課題:
「384x573 pixels. Task: Click」を含む行からエントリの最後までの範囲を、空行を除いて番号付きリストに変えてください。
※ ※ ※
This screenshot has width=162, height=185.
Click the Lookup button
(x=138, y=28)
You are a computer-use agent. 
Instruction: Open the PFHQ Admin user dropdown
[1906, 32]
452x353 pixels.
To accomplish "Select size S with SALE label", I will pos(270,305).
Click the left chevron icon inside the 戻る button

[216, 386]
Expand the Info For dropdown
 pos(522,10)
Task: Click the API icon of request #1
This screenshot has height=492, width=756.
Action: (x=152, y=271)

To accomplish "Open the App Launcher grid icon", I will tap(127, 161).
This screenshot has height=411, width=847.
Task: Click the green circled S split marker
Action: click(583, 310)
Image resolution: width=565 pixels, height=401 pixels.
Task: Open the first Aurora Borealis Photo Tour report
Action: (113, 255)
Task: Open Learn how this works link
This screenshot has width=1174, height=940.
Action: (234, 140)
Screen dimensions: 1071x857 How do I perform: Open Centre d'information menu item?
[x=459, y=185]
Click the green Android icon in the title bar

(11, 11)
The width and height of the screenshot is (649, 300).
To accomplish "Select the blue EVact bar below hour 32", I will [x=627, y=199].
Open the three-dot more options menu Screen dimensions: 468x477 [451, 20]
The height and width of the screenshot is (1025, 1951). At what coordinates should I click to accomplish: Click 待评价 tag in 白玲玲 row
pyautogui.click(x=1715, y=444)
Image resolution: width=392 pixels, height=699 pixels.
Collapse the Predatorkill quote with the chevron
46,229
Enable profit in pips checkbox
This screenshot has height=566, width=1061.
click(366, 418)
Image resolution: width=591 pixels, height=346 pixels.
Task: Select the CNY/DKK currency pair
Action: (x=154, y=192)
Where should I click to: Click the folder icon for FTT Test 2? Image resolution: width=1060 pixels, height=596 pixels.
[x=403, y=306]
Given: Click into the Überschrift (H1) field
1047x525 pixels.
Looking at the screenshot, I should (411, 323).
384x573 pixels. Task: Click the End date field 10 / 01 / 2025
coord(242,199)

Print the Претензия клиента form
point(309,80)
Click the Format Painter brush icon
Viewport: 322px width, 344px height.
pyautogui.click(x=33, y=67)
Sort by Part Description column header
※ ※ ※
正解:
1. 384x573 pixels. Task: Click the End date field 10 / 01 / 2025
2. coord(242,199)
3. Print the Претензия клиента form
4. point(309,80)
5. Click the Format Painter brush icon
6. Viewport: 322px width, 344px height.
7. pyautogui.click(x=33, y=67)
8. Sort by Part Description column header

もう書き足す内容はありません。